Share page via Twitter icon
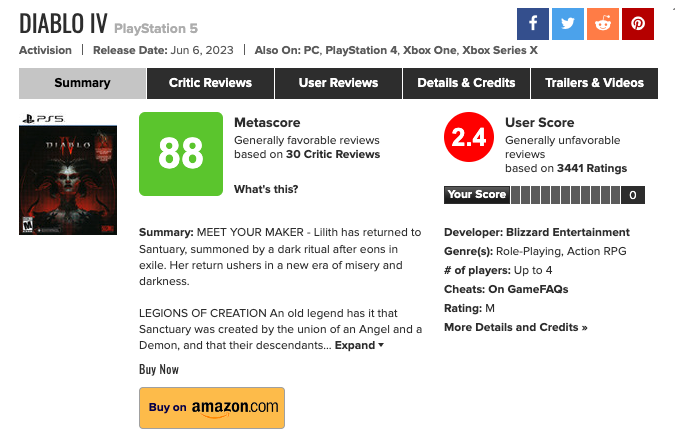(x=568, y=24)
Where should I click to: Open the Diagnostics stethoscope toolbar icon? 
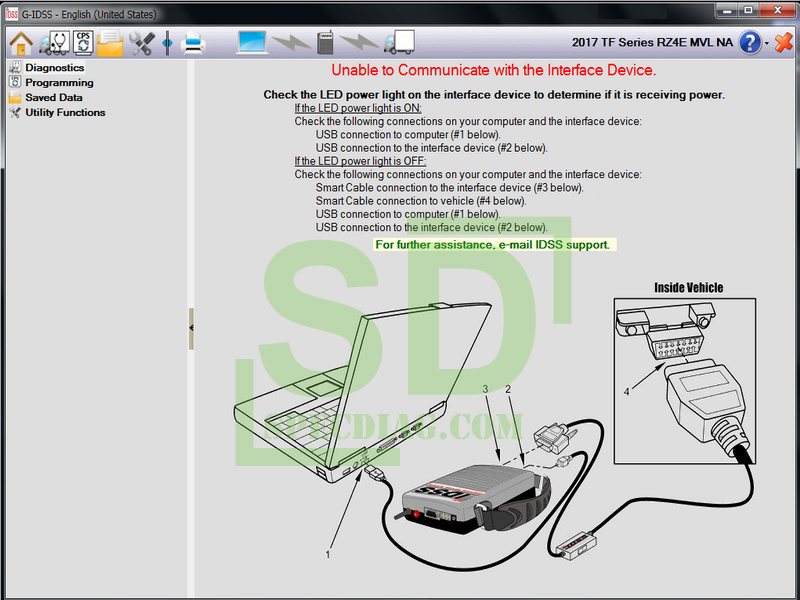tap(52, 43)
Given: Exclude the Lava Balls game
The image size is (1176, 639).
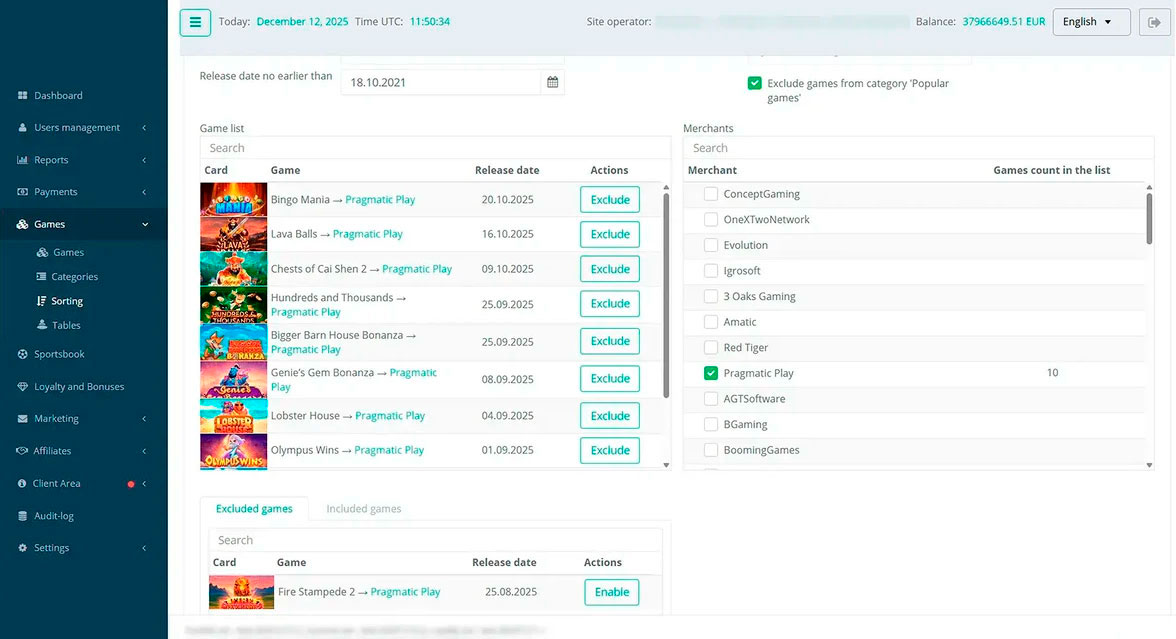Looking at the screenshot, I should [610, 234].
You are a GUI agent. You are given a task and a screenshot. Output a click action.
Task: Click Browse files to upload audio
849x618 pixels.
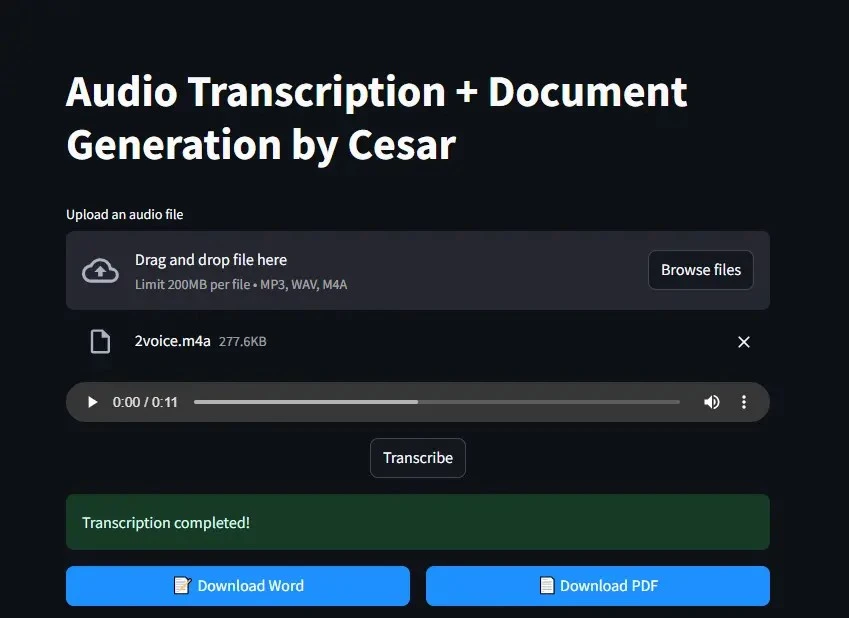click(x=700, y=270)
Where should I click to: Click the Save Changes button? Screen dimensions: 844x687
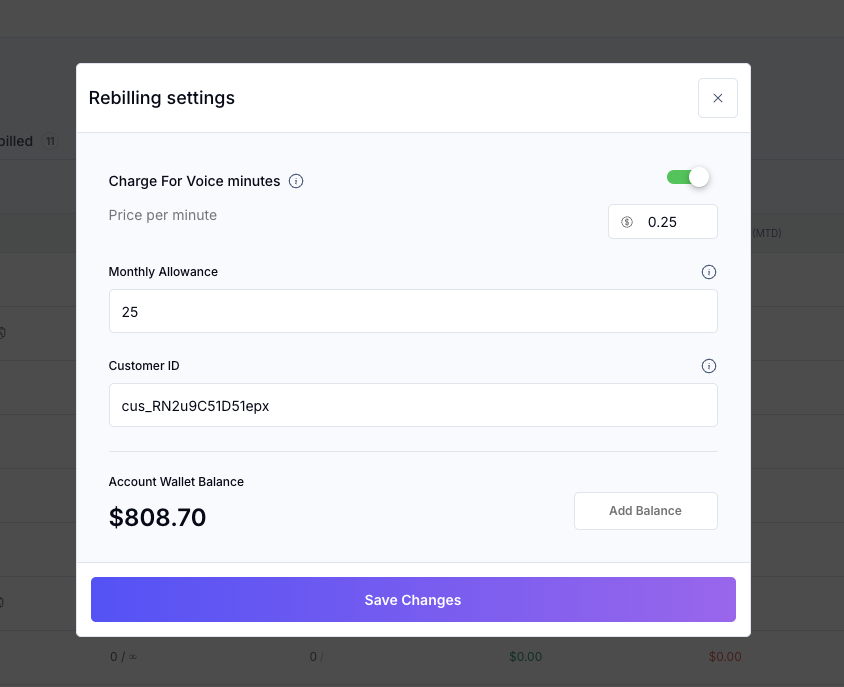click(412, 600)
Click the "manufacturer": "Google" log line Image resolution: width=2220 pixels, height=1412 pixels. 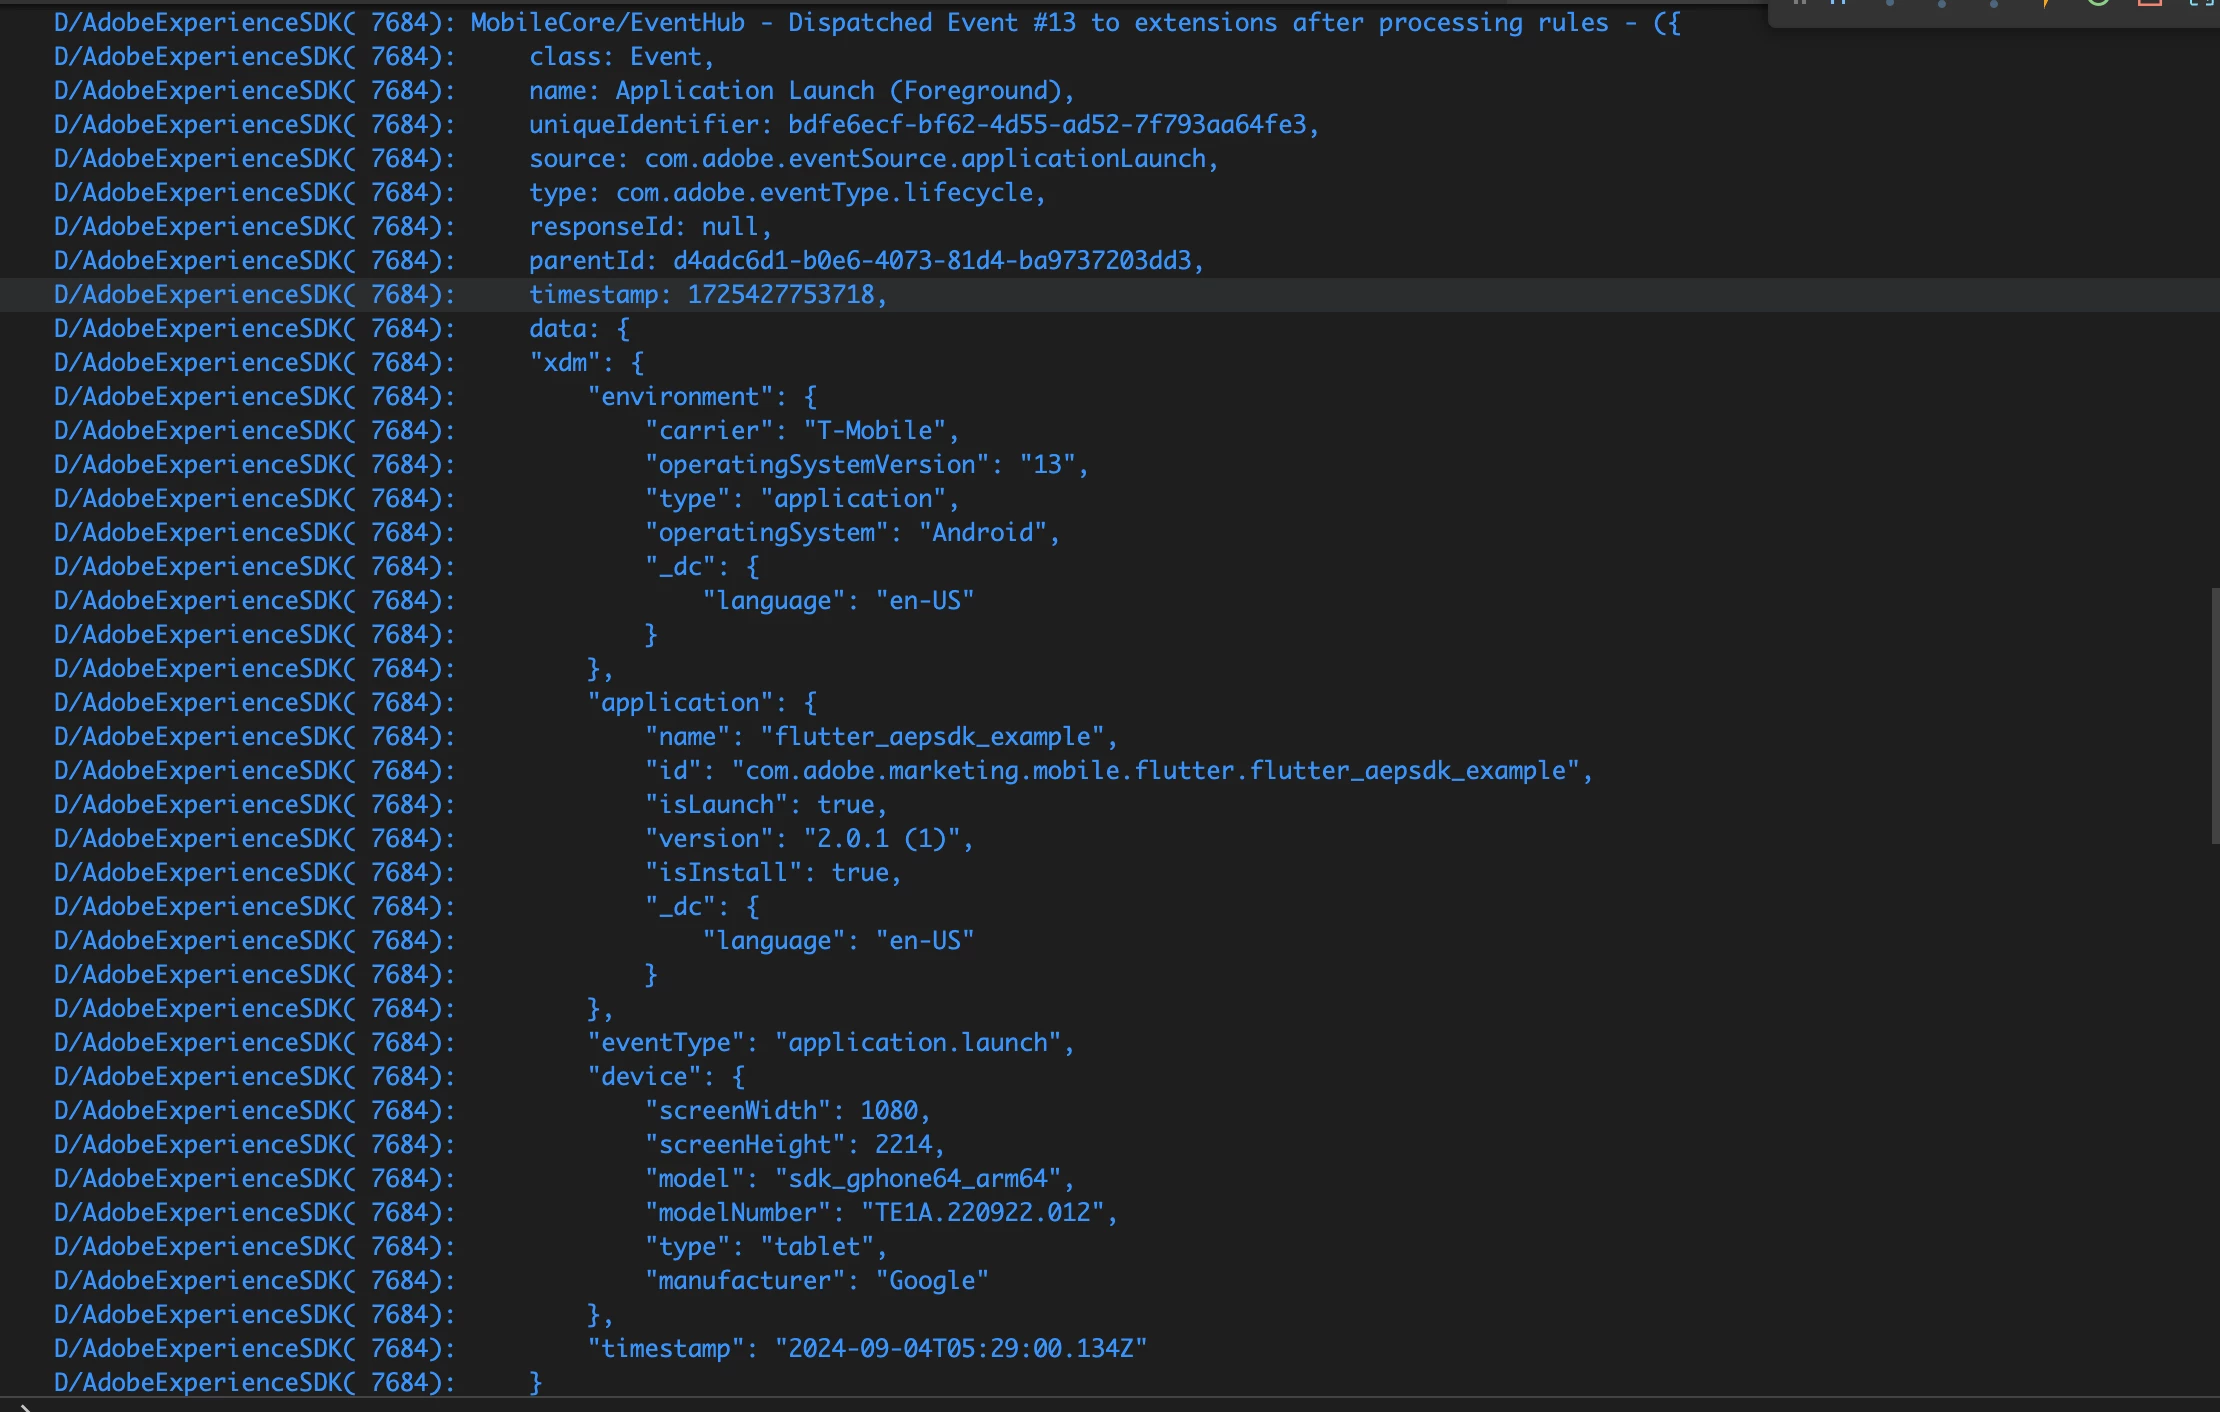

──────────────────────────────

Quote all of the data above word for word, leaving out the pictures.

### [Exercise result]
Share page via Twitter icon
(x=568, y=24)
Where should I click to: Open the Diagnostics stethoscope toolbar icon? 
tap(52, 43)
Given: Exclude the Lava Balls game
The image size is (1176, 639).
Looking at the screenshot, I should [610, 234].
You are a GUI agent. You are given a task and a screenshot. Output a click action.
Task: Click Browse files to upload audio
849x618 pixels.
click(x=700, y=270)
Where should I click to: Click the Save Changes button? Screen dimensions: 844x687
click(412, 600)
Click the "manufacturer": "Google" log line Image resolution: width=2220 pixels, height=1412 pixels. 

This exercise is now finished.